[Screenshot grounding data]

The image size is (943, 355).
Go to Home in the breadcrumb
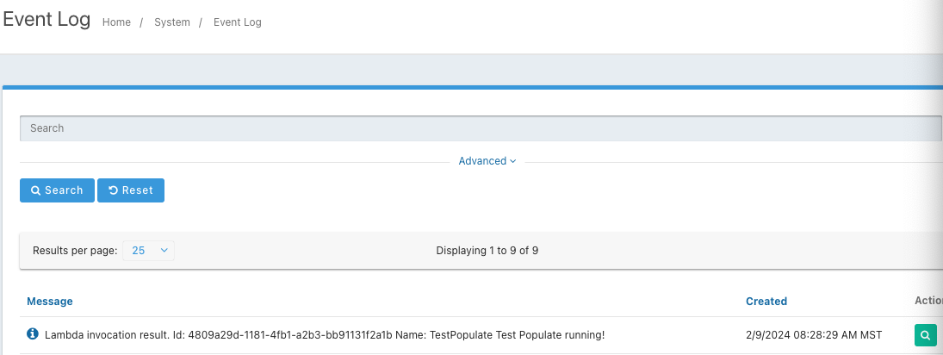click(116, 22)
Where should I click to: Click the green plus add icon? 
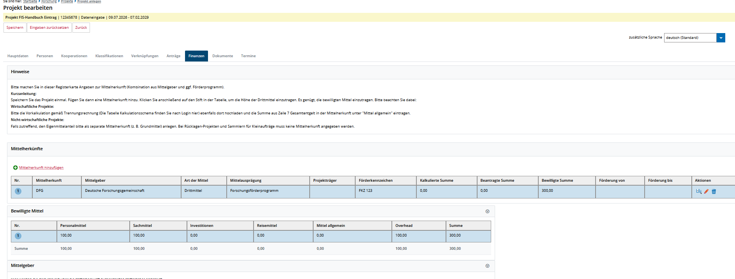[x=15, y=168]
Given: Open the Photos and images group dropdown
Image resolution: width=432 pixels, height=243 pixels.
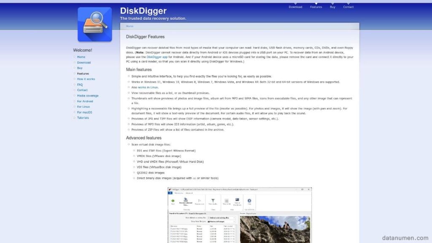Looking at the screenshot, I should tap(221, 222).
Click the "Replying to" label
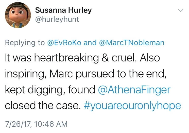189x133 pixels. pyautogui.click(x=25, y=42)
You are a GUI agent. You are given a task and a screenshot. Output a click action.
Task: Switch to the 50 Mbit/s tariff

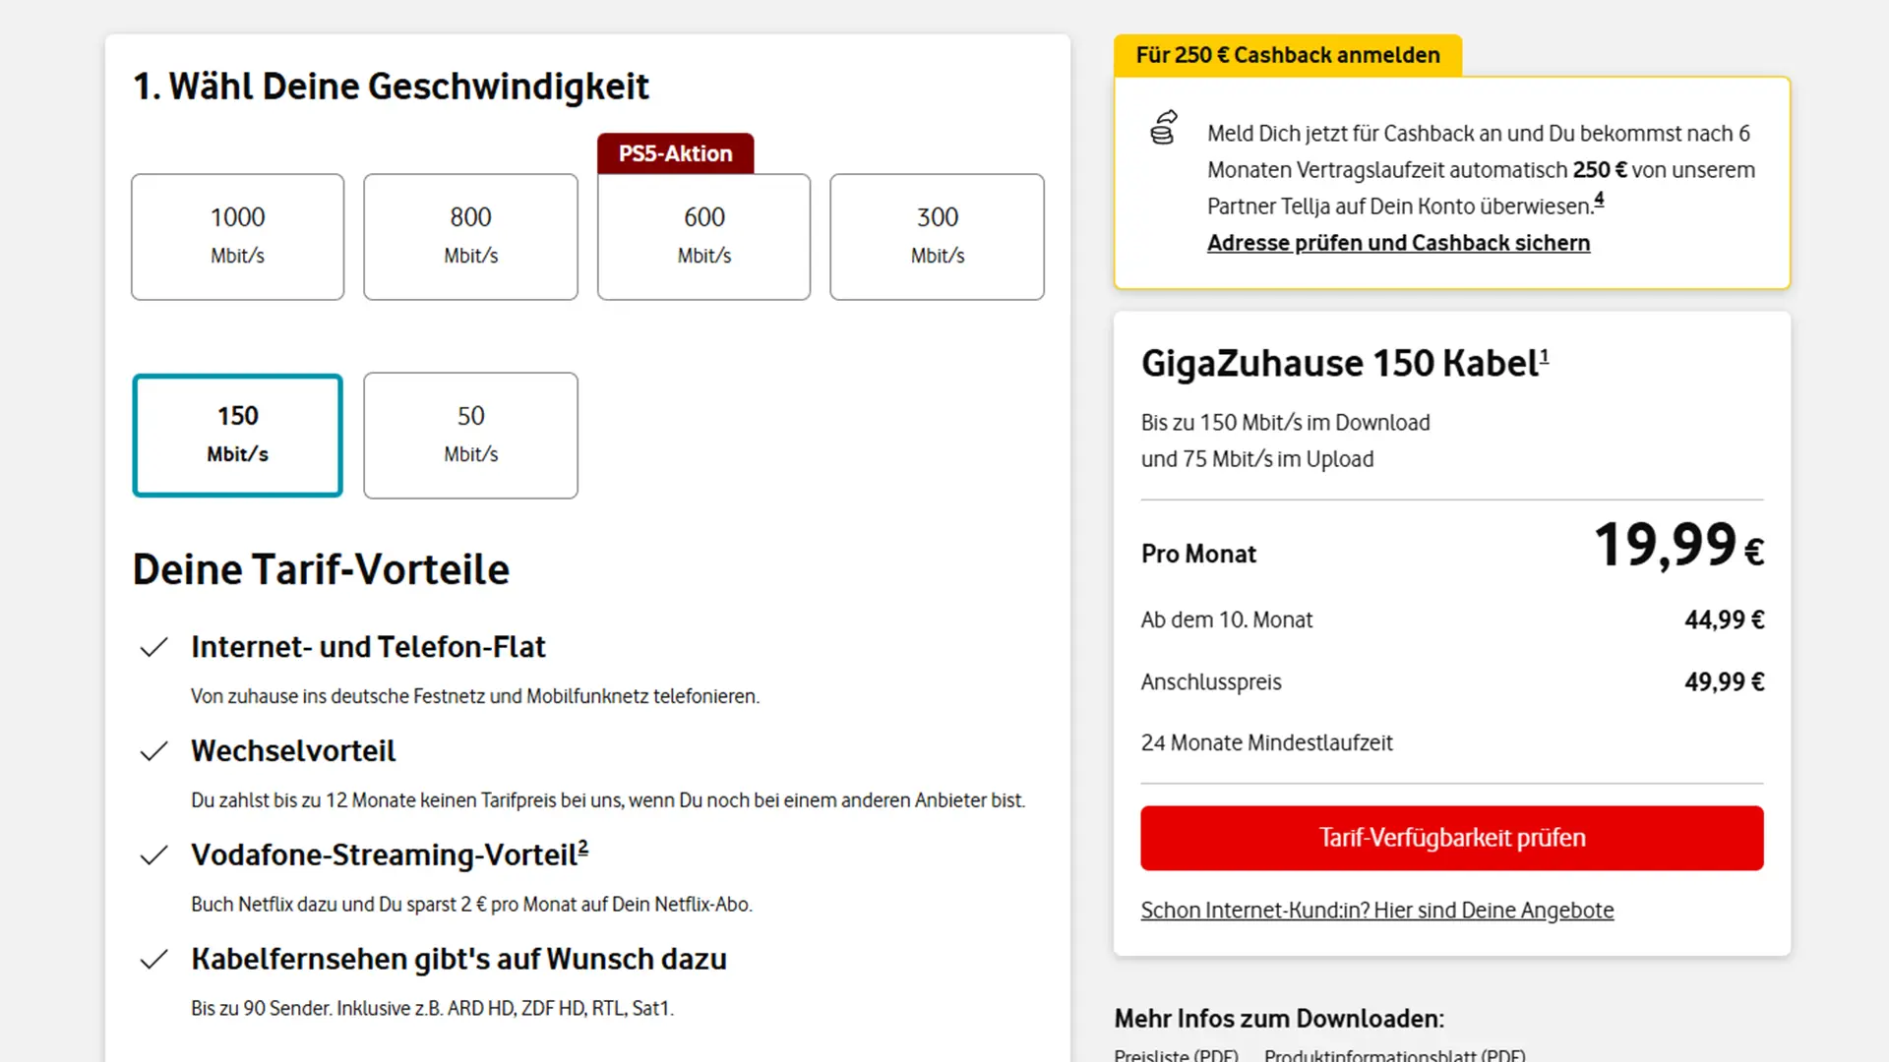pos(470,435)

● **Exercise instructions**: Transcribe every line of the records exactly. Pictures do not belong in the copy.

● **Your solution**:
The image size is (943, 355).
Go to Home in the breadcrumb
click(116, 22)
Where should I click to: Click the green plus add icon? 
[x=15, y=168]
Given: Open the Photos and images group dropdown
Image resolution: width=432 pixels, height=243 pixels.
Looking at the screenshot, I should tap(221, 222).
Click the "Replying to" label
189x133 pixels. pyautogui.click(x=25, y=42)
You are a GUI agent. You are given a task and a screenshot. Output a click action.
Task: Switch to the 50 Mbit/s tariff

pos(470,435)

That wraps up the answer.